Thomas, Kevin. “Movies: Kurosawa Retrospective: Films That Won the West.” Los Angeles Times 9 Jan. 1983: T16.
This article is a retrospective on director Akira Kurosawa’s body of work and appeared in the Los Angeles Times on January 9, 1983. At this point in Kurosawa’s career, he warrants the description in the opening paragraph of the article as “the world’s greatest living director.” The article’s subject relates to the retrospective being exhibited in Kurosawa’s honor at the County Art Museum. The author Kevin Thomas then goes on to enumerate the many unique accomplishments and characteristics of Kurosawa which earned him the title attributed above. He states that above all Kurosawa’s films evoke a powerful, lingering response in the viewer, of any background. The author is clearly well-versed in the language of film, as he sites the specifics of Kurosawa’s mise en scène, camera movement, and overall narrative. He gives interesting insight into Kurosawa’s training, including his frequent family outings to movies in his youth, training as a painter and calligrapher, his work as a narrator for foreign silent, and being an apprentice screenwriter in accord with Japanese tradition. He points out that while Kurosawa brought Japanese cinema to the world stage, he stands out in his own community as a dynamic, and therefore Western, anomaly among traditional Japanese cinematographers.

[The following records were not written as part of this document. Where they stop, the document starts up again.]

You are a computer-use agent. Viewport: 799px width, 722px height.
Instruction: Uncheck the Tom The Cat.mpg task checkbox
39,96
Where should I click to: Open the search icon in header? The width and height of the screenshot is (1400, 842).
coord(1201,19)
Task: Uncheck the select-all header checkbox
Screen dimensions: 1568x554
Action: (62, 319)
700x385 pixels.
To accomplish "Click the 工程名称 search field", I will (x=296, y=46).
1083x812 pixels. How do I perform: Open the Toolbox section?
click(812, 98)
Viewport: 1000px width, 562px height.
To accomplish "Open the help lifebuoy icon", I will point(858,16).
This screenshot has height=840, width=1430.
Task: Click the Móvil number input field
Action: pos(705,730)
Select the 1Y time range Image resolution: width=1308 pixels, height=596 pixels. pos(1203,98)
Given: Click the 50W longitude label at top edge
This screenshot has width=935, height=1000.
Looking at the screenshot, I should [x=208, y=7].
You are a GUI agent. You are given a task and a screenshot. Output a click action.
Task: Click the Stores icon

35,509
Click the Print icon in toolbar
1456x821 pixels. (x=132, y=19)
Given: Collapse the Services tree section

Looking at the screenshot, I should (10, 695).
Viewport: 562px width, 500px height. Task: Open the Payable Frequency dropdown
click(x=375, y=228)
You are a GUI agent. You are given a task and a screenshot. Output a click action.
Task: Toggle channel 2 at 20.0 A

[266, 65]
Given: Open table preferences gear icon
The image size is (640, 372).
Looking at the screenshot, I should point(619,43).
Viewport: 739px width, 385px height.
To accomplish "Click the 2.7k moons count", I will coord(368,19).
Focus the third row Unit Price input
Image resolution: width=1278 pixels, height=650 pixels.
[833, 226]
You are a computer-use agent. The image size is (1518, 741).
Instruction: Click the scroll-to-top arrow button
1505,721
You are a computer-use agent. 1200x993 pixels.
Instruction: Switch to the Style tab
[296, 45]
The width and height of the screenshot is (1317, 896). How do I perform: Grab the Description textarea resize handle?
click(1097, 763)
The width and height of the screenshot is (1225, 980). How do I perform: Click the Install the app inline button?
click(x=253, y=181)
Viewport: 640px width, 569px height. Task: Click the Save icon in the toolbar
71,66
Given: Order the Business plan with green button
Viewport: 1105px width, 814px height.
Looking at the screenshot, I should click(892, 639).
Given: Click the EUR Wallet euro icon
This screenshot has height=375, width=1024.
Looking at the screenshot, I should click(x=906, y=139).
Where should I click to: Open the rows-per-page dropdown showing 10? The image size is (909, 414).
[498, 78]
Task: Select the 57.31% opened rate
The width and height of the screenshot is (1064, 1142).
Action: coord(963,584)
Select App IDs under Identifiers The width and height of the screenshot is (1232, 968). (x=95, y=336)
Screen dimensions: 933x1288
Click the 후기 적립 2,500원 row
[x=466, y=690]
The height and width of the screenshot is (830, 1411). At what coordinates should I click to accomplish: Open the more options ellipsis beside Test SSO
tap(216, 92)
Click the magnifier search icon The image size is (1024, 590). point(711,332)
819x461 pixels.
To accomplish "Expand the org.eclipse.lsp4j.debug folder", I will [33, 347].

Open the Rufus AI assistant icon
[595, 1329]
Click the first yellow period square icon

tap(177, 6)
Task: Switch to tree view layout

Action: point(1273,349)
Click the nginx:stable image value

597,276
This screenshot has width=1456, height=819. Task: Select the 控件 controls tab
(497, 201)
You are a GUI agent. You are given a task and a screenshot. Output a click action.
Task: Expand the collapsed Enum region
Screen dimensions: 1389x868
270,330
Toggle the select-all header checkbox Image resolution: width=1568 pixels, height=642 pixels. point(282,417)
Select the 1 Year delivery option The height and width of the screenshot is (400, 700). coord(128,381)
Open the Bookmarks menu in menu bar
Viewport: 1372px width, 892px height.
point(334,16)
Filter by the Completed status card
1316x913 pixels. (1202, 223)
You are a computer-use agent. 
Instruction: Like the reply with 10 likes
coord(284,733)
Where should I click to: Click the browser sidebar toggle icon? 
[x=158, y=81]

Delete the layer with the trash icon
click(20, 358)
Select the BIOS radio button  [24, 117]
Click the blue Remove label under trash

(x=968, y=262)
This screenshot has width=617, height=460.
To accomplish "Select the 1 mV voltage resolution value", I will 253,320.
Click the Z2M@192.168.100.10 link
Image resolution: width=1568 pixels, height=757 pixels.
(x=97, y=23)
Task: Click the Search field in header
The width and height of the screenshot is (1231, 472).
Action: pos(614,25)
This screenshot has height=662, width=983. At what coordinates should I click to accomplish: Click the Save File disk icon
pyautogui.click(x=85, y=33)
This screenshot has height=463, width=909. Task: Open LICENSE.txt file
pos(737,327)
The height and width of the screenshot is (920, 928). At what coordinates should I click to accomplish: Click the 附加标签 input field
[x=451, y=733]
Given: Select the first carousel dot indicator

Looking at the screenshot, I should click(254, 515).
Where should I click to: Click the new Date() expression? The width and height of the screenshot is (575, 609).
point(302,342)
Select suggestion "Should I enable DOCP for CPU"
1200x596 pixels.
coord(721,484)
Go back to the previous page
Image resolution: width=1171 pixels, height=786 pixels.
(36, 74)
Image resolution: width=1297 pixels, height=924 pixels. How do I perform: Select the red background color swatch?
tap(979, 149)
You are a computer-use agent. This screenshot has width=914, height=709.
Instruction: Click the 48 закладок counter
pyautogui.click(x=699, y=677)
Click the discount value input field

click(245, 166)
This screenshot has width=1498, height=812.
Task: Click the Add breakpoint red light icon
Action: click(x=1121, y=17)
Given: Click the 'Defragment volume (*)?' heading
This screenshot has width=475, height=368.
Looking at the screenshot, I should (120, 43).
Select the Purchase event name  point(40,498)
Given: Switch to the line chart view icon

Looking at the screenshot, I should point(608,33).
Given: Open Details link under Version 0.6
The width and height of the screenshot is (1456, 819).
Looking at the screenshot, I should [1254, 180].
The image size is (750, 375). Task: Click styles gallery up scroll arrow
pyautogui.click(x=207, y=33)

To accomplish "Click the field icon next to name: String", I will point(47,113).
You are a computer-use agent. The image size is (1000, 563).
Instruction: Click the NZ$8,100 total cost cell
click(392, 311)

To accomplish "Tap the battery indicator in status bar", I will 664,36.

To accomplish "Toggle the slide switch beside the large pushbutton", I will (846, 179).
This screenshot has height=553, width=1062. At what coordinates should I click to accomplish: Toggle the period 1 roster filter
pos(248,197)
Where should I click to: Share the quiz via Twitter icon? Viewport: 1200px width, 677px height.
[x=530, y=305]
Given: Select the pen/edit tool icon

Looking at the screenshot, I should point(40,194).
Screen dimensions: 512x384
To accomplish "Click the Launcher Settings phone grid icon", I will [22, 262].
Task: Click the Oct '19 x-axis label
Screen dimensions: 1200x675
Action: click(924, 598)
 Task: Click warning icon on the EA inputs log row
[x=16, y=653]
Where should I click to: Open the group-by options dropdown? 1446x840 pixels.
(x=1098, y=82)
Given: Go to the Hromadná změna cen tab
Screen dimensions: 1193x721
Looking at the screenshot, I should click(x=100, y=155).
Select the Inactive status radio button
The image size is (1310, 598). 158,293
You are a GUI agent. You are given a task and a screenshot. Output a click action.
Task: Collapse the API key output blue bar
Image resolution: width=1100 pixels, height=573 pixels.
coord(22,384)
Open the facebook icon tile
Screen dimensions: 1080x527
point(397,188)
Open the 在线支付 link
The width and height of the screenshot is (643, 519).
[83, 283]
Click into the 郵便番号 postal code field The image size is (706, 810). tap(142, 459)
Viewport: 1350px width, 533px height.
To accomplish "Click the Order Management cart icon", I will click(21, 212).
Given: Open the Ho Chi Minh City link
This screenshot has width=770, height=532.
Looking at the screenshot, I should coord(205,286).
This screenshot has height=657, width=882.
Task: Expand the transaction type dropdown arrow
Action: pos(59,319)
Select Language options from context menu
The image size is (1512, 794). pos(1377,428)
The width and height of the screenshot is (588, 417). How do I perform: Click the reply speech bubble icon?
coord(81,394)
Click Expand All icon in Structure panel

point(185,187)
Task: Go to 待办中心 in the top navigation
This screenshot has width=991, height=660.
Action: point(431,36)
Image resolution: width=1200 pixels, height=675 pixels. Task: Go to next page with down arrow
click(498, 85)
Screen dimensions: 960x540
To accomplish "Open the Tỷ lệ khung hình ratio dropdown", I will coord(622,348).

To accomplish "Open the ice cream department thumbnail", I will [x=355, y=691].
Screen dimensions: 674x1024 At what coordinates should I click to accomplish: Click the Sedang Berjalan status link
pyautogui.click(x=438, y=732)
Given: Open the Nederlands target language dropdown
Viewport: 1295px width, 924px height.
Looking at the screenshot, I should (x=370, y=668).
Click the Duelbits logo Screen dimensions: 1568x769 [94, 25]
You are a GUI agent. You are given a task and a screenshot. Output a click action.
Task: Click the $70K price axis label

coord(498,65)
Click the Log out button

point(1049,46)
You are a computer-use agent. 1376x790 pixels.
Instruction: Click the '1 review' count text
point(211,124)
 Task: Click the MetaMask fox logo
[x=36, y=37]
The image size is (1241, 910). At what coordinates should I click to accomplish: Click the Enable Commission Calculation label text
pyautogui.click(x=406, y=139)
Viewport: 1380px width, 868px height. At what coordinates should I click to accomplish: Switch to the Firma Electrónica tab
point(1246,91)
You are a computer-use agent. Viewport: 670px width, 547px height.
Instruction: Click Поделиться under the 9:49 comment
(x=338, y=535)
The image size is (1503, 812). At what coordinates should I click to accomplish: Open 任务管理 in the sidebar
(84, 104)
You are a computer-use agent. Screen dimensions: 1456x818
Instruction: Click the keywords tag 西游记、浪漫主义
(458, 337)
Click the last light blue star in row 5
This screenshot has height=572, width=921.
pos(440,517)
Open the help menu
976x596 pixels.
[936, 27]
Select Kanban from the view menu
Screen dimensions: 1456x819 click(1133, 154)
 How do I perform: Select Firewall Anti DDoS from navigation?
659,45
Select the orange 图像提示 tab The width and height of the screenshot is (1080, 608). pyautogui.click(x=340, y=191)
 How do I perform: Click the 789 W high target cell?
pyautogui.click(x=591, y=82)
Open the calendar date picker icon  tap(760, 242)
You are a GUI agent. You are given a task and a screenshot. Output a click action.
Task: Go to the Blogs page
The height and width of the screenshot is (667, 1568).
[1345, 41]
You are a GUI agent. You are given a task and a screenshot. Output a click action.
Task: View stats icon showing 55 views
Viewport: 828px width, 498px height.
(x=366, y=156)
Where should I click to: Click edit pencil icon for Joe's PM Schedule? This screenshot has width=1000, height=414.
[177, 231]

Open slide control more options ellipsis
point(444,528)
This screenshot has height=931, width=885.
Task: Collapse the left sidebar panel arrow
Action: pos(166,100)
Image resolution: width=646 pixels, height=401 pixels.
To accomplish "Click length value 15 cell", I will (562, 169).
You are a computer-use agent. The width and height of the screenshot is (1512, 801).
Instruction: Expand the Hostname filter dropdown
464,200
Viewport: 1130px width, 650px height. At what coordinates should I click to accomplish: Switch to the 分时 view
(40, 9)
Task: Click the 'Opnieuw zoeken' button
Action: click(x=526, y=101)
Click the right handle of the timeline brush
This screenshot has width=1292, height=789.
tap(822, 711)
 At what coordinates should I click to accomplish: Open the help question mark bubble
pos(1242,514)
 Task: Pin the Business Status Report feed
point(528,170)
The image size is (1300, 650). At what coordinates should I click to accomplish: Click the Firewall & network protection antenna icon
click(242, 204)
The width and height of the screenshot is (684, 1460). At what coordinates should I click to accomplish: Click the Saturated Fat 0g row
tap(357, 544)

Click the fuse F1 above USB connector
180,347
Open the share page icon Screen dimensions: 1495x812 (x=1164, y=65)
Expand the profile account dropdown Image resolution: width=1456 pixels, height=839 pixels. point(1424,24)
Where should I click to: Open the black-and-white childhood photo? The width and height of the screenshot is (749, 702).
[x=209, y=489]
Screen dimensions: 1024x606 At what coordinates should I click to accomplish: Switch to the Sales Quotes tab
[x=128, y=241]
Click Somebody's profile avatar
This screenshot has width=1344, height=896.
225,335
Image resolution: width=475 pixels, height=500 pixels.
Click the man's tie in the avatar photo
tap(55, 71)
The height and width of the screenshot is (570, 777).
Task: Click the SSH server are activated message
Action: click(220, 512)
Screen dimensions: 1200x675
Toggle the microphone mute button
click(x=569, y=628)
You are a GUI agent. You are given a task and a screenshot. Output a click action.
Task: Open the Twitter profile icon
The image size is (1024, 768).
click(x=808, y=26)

This article provides a nice summary of the works of Akira Kurosawa, while highlighting with key example the reasons for his critical success in global cinema. The author balances the overall influence of Kurosawa culturally with specifics of technical film analysis. The information on Rashomon is very in depth, seeing as it’s the film which first established Kurosawa and Japanese cinema in the world’s eye. Consequently, the film is given much attention in the article and has some useful analysis passages. The quotes incorporated from Kurosawa himself paint the picture of the man and his work very well and give the reader insight into what drives this innovative man and therefore his work. Overall, he is depicted as human; yet his work makes him immortal.